Once noticing the error, a user can choose any representative from each of the sets and inspect the data on them. To correlate the data, the user should remove it from the nodes of one set, and reconnect them to the nodes from the other set that have the correct data.

Also, if election is enabled on the node, it doesn’t replicate from any nodes except the newest leader. This is done to avoid the issue when a new leader is elected, but the old leader has somehow survived and tries to send more changes to the other nodes.

Term numbers also work as a kind of filter. For example, if election is enabled on two nodes and node1 has the term number less than node2, then node2 doesn’t accept any transactions from node1.

Managing leader elections

Configuration

replication:
  election_mode: <string>
  election_fencing_mode: <string>
  election_timeout: <seconds>
  timeout: <seconds>
  synchro_quorum: <count>

replication.election_mode – specifies the role of a node in the leader election process.
replication.election_fencing_mode – specifies the leader fencing mode.
replication.election_timeout – specifies the timeout between election rounds if the previous round ended up with a split vote.
replication.timeout – a time interval (in seconds) used by a master to send heartbeat requests to a replica when there are no updates to send to this replica.
replication.synchro_quorum – a number of replicas that should confirm the receipt of a synchronous transaction before it can finish its commit.

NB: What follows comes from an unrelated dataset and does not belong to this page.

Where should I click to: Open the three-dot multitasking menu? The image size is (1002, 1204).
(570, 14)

It is important to know that being a leader is not the only requirement for a node to be writable. The leader should also satisfy the following requirements:

The database.mode option is set to rw.
The leader shouldn’t be in the orphan state.

Nothing prevents you from setting the database.mode option to ro, but the leader won’t be writable then. The option doesn’t affect the election process itself, so a read-only instance can still vote and become a leader.

Monitoring

To monitor the current state of a node regarding the leader election, use the box.info.election function.

Example:

tarantool> box.info.election
---
- state: follower
  vote: 0
  leader: 0
  term: 1
...

The Raft-based election implementation logs all its actions with the RAFT: prefix. The actions are new Raft message handling, node state changing, voting, and term bumping.

Important notes

Leader election doesn’t work correctly if the election quorum is set to less or equal than <cluster size> / 2. In that case, a split vote can lead to a state when two leaders are elected at once.

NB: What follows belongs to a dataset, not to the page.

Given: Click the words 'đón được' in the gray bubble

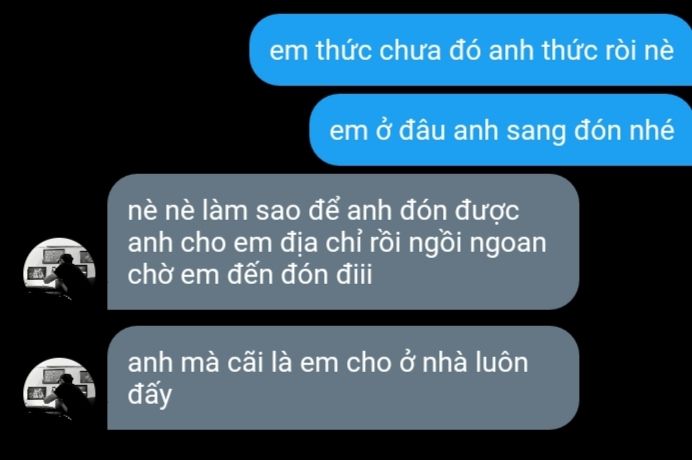Looking at the screenshot, I should point(459,211).
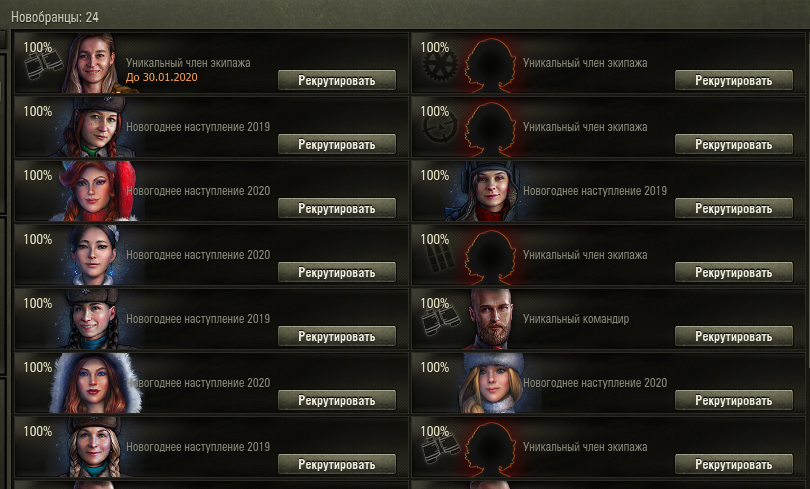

For example, suppose there are five nodes. When the quorum is set to 2, node1 and node2 can both vote for node1. node3 and node4 can both vote for node5. In this case, node1 and node5 both win the election. When the quorum is set to the cluster majority, that is (<cluster size> / 2) + 1 or greater, the split vote is impossible.

That should be considered when adding new nodes. If the majority value is changing, it’s better to update the quorum on all the existing nodes before adding a new one.

Also, the automated leader election doesn’t bring many benefits in terms of data safety when used without synchronous replication. If the replication is asynchronous and a new leader gets elected, the old leader is still active and considers itself the leader. In such case, nothing stops it from accepting requests from clients and making transactions. Non-synchronous transactions are successfully committed because they are not checked against the quorum of replicas. Synchronous transactions fail because they are not able to collect the quorum – most of the replicas reject these old leader’s transactions since it is not a leader anymore.